BEGIN Page

[sdiy] Analysis filter bank help

[David G Dixon]

Chebyshev filters are known for steeper rolloff.  Indeed, an 8th-order
Chebyshev filter has the same rolloff as a 19th-order Butterworth filter.  A
Chebyshev II filter has a less steep rolloff, but no ripple in the passband.
An elliptic filter would have an even steeper rolloff than a Chebyshev
filter.

I'm not sure you're going to do much better.

> -----Original Message-----
> From: synth-diy-bounces at dropmix.xs4all.nl 
> [mailto:synth-diy-bounces at dropmix.xs4all.nl] On Behalf Of 
> Richie Burnett
> Sent: Thursday, May 09, 2013 3:41 PM
> To: synth-diy at dropmix.xs4all.nl
> Subject: [sdiy] Analysis filter bank help
> 
> Hi all,
> 
> I'd like to pick the collective brains of this list's 
> members, if I may. 
> It's a question about analogue filter design...

END Page
BEGIN Provided data

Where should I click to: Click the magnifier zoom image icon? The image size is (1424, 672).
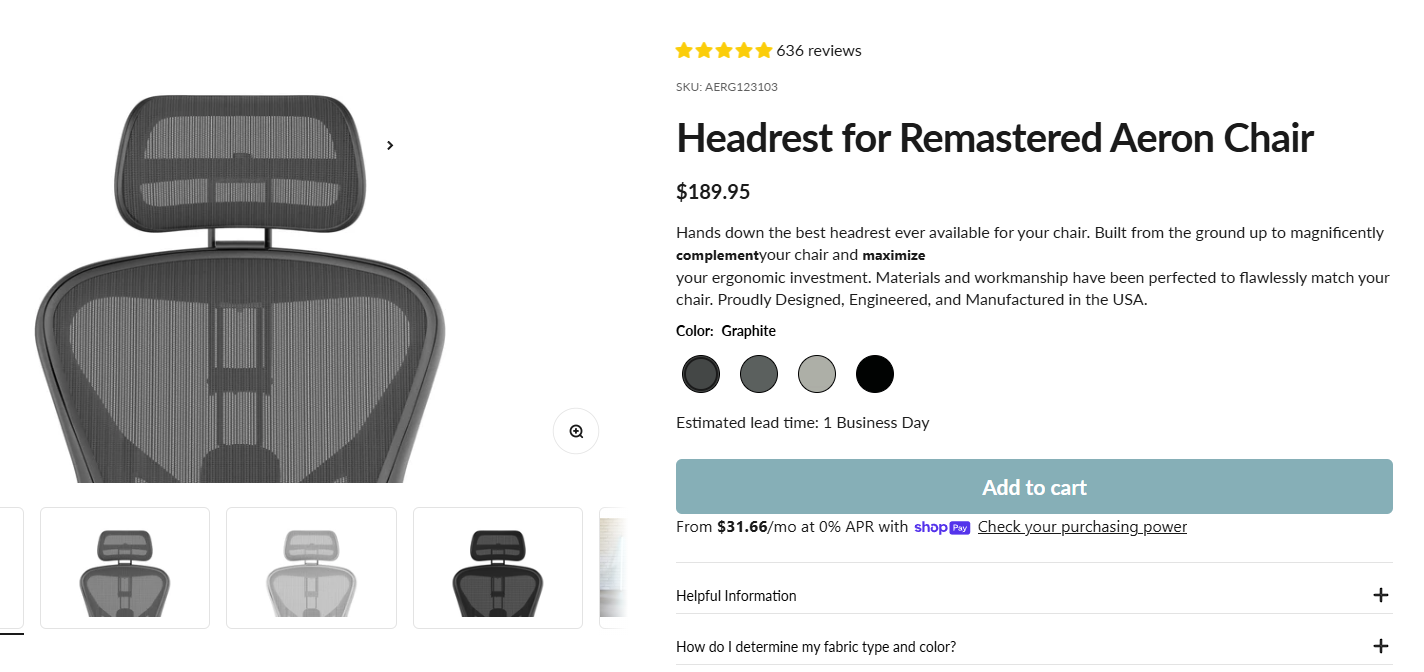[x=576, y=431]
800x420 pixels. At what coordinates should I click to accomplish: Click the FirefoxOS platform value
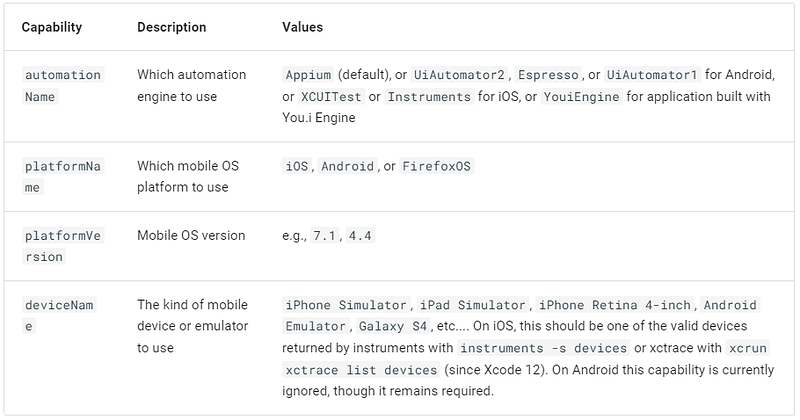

END Provided data

*Actions to take*:
[A] Name every filter type mentioned in the filter bank thread.
[B] In the filter bank thread, which filter has the same rolloff as an 8th-order Chebyshev filter?

*Final results*:
[A] Chebyshev, Butterworth, Chebyshev II, elliptic

[B] A 19th-order Butterworth filter.